Task goal:
Replace "screenshot" with "image" in the lines starting at the one containing "You are a GUI" and ending at the one containing "click(x=189, y=73)", and reproduce only those lines with everything else unchanged. Leave the pictures out of your answer.

Supplied information:
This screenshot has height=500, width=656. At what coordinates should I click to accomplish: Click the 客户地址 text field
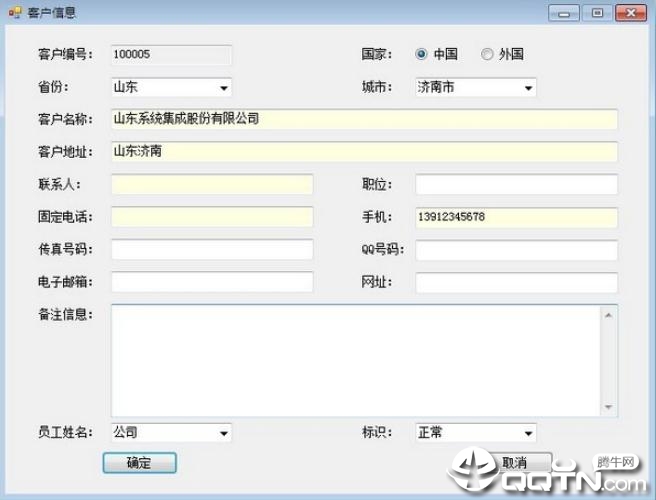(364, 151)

==

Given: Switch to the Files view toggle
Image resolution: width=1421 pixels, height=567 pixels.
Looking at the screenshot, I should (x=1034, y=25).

* * *

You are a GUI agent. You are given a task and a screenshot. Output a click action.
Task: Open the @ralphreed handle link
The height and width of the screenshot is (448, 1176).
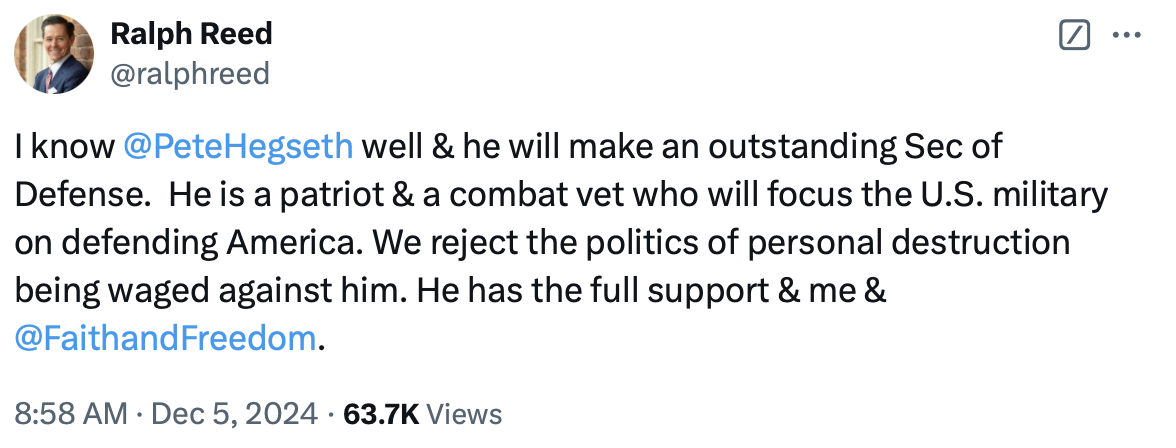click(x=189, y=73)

Answer for the task:
You are a GUI agent. You are given a task and a image. Output a click action.
Task: Open the @ralphreed handle link
The height and width of the image is (448, 1176).
click(x=189, y=73)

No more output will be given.